Reporter: Rahma Anjaeni | Editor: Noverius Laoli
KONTAN.CO.ID - JAKARTA. Pemerintah memperluas pemberian insentif perpajakan ke 18 sektor usaha baru. Di dalam sektor ini, ada sekitar 761 Klasifikasi Baku Lapangan Usaha Indonesia (KBLI) yang bisa mendapatkan insentif pajak.
Sama seperti 19 sektor manufaktur sebelumnya, 18 sektor usaha baru ini akan mendapatkan insentif perpajakan berupa berupa Pajak Penghasilan ( PPh) Pasal 21 ditanggung pemerintah (DTP), PPh Pasal 22 impor dibebaskan selama enam bulan, diskon PPh Pasal 25 sebanyak 30%, serta restitusi Pajak Pertambahan Nilai (PPN) yang dipercepat.
Selain insentif PPh, ada sejumlah sektor yang juga akan mendapatkan insentif dari sisi kepabeanan dan cukai.

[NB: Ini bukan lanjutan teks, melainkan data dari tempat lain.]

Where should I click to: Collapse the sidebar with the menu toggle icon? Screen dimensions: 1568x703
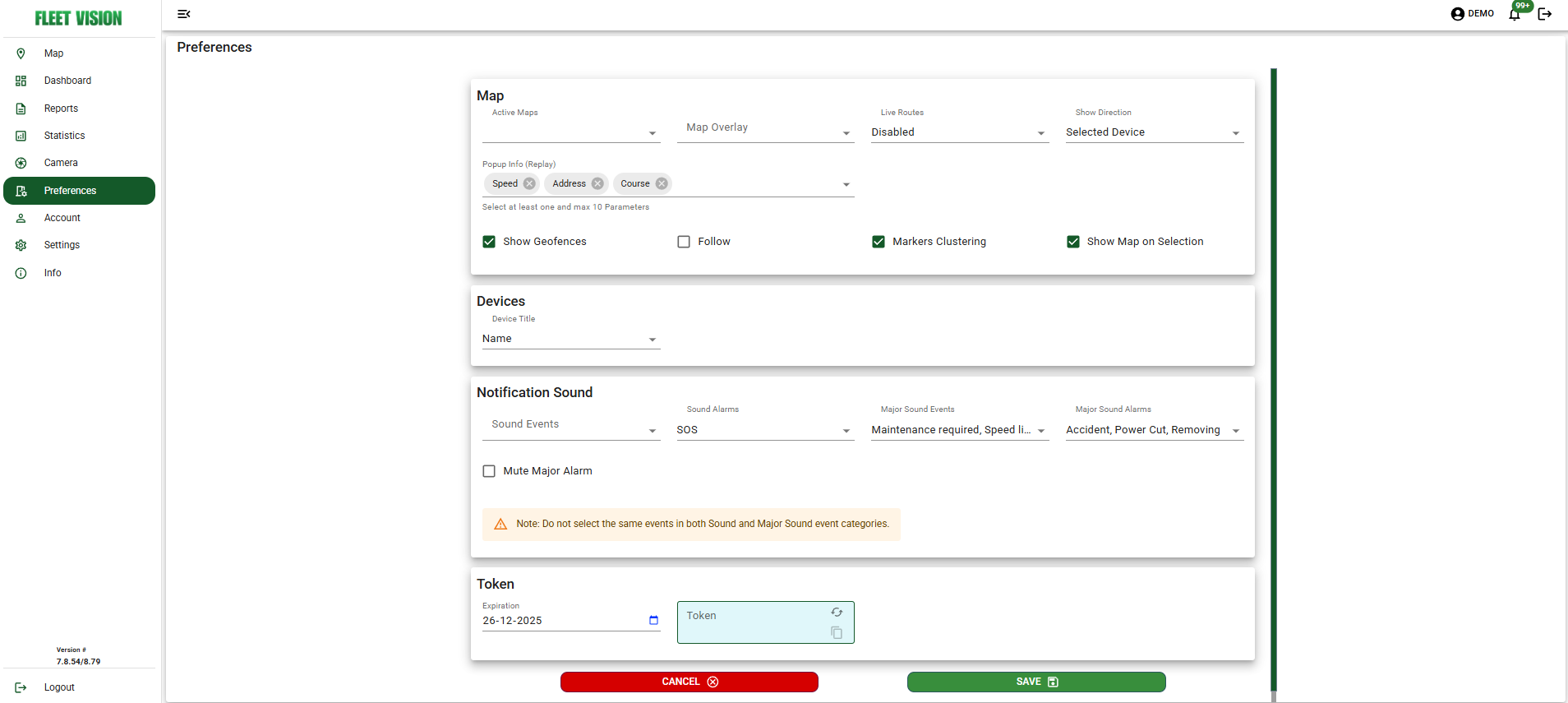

Baca Juga: Ditjen Pajak masih belum memberikan kepastian insentif bagi industri pers
Menteri Keuangan Sri Mulyani Indrawati, mengatakan, total anggaran yang disiapkan pemerintah untuk tambahan insentif ke 18 sektor itu adalah sebesar Rp 35,3 triliun. Jumlah ini termasuk dengan pajak usaha mikro kecil dan menengah (UMKM) yang ditanggung pemerintah selama 4 bulan.
Menanggapi hal tersebut, Ekonom Universitas Indonesia (UI) Fithra Faisal mengatakan, dengan penambahan anggaran tersebut pemerintah tidak harus terfokus pada defisit Anggaran Pendapatan dan Belanja Negara (APBN) 2020.
Pasalnya, saat ini fokus pemerintah bukan pada defisit, tetapi pada injeksi likuiditas kepada masyarakat terdampak Covid-19, kredit relaksasi perpajakan, serta insentif bagi dunia usaha.
"Toh itu (defisit) sudah diatur dalam Perppu 1/2020, memang ada risiko tapi saya rasa masih cukup aman," ujar Fithra kepada Kontan.co.id, Rabu (22/4).
Baca Juga: Ekonom Raden Pardede: Tidak bisa kita gunakan resep sama untuk semua penyakit
Fithra melanjutkan, meskipun pemerintah akan tetap melakukan perluasan insentif perpajakan ke depannya, tetapi ini bukan menjadi masalah. Asalkan, semua sektor usaha masih bisa tetap menjalankan usahanya.
Untuk itu, Fithra mengatakan, yang terpenting saat ini adalah bagaimana pemerintah dapat menahan penyebaran virusnya. Pasalnya, apabila virus Corona semakin lama meluas, maka prospek perekonomian akan semakin negatif ke depannya.
"Semakin lama dia berada di perekonomian, maka semakin besar potensi untuk menginfeksi faktor produksi utama, yaitu tenaga kerja. Nah itu yang kemudian harus dipenuhi terlebih, dahulu pemulihan ekonomi adalah fokus kedua," papar Fithra.
Lebih lanjut Fithra menjelaskan, beberapa sektor lain yang selanjutnya dirasa perlu diberikan insentif perpajakan adalah industri dengan skala besar. Ini dikarenakan, industri skala besar yang berorientasi pada ekspor memiliki nilai tambah yang tinggi.
Baca Juga: Ini alasan permohonan insentif pajak oleh 4.634 perusahaan ditolak Ditjen Pajak
Meski begitu, ia tidak memungkiri bahwa semua sektor industri memang terkena dampak wabah ini. Namun, apabila dilihat lebih dalam maka sektor usaha yang paling besar terkena dampaknya adalah perdagangan, perhotelan, jasa, jasa keuangan, dan industri manufaktur.
"Untuk insentif pajak berlakunya memang lebih banyak di industri manufaktur. Apabila di sektor jasa atau sektor keuangan, karena mereka bayar PPh final maka tidak terlalu berdampak buat mereka," kata Fithra.